When the first bakers found that they could make a soft, spongy bread rather than a firm, thin cracker, they considered themselves as biotechnologists.

Still, what is biotechnology? The concept brings different definitions to mind. Some are of developing new types of animals. Others dream of almost limitless sources of human therapeutic drugs. While others envisage the possibility of growing crops that a much more nutritious and naturally pest-resistant to feed an expeditiously increasing world population.

In its most absolute form, the term “biotechnology” attributes to the use of living organisms or their products to alter human health and the human environment. Prehistoric biotechnologists performed this as to ferment alcoholic beverages and as they used yeast cells to rear bread dough, and bacterial to make yogurts and cheeses; also as they bred their vigorous, productive Animalia to make even more vigorous and much more productive offspring.

Throughout human history, we have discovered loads of information about the different organisms that our ancestors used so efficaciously.

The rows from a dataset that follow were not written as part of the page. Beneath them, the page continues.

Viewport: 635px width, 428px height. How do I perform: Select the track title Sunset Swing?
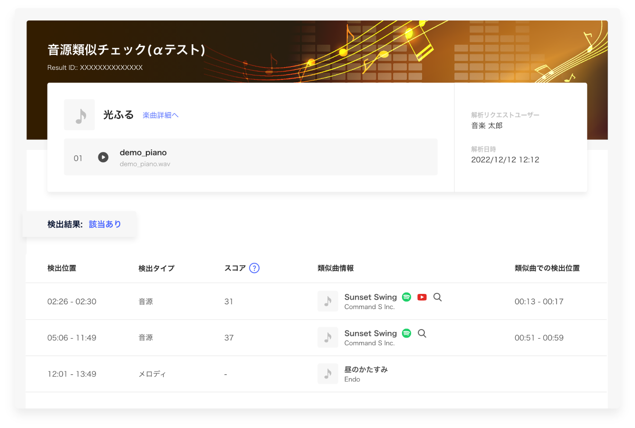[371, 297]
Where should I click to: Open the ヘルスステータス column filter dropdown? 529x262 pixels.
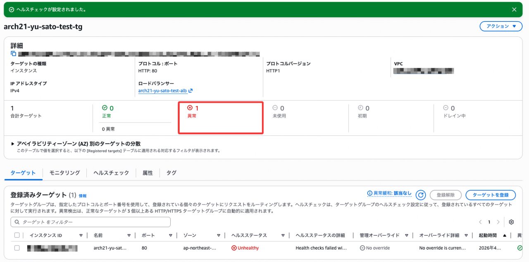tap(283, 236)
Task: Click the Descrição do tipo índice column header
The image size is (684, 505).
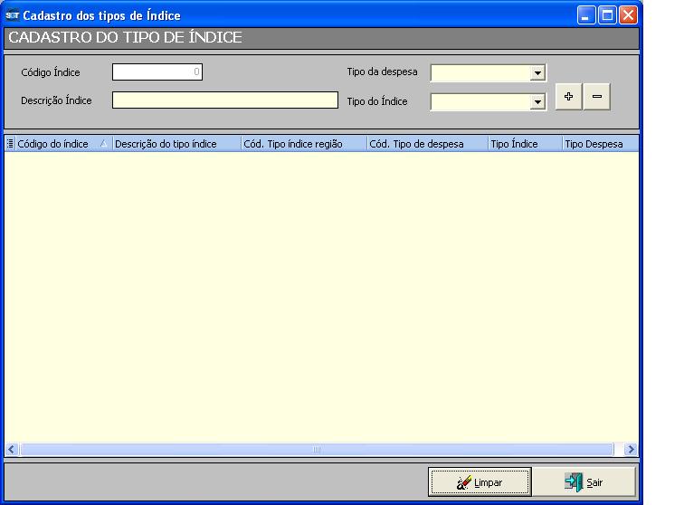Action: [x=176, y=144]
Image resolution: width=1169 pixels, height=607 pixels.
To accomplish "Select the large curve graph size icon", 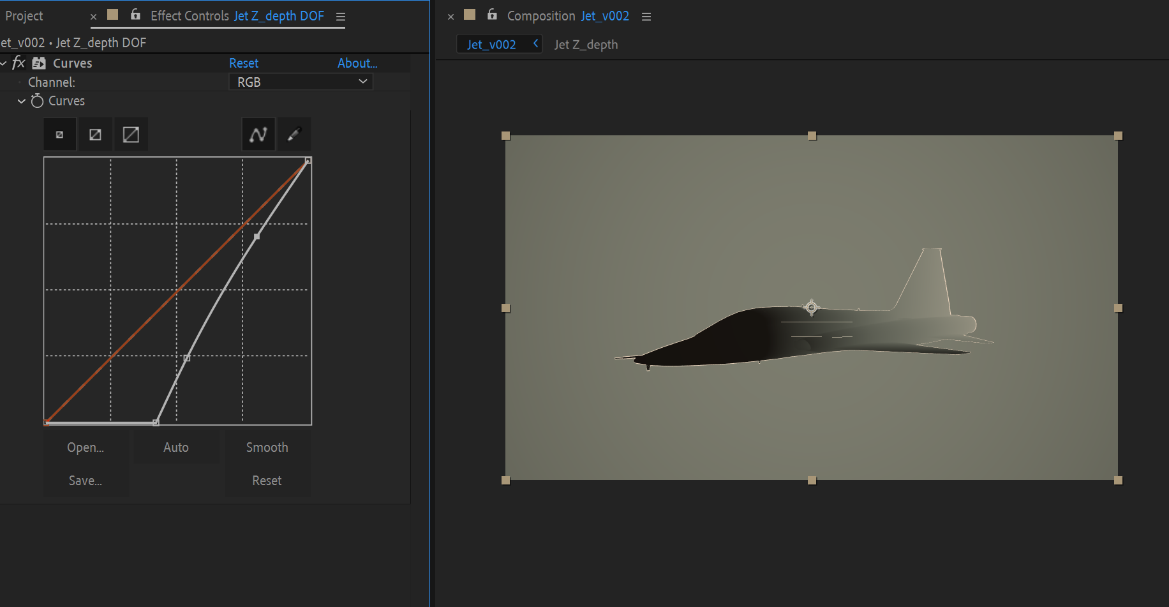I will pyautogui.click(x=131, y=135).
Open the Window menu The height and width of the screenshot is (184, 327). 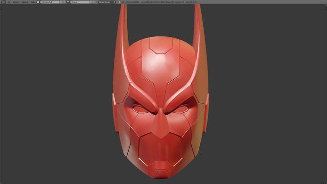pos(25,2)
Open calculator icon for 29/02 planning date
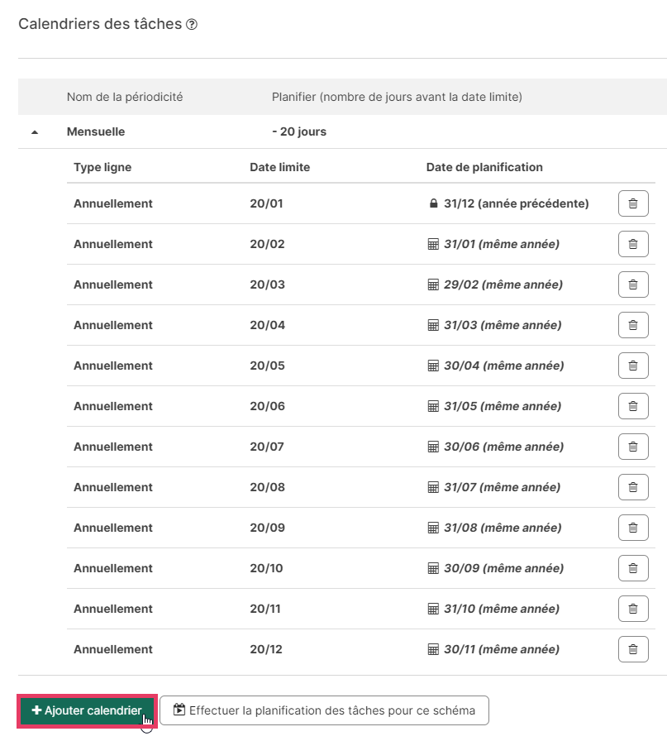The width and height of the screenshot is (667, 741). 433,285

That helped us increase our understanding of these organisms and how their cell products give us the ability to manage the many functions of numerous organisms and cells.
Several of discovered processes have helped us and help our everyday needs. For example, we can cause bacterial cells to produce human molecules, have cows produce more milk for the same amount that they are fed, and we can blend together therapeutic molecules that have never existed before.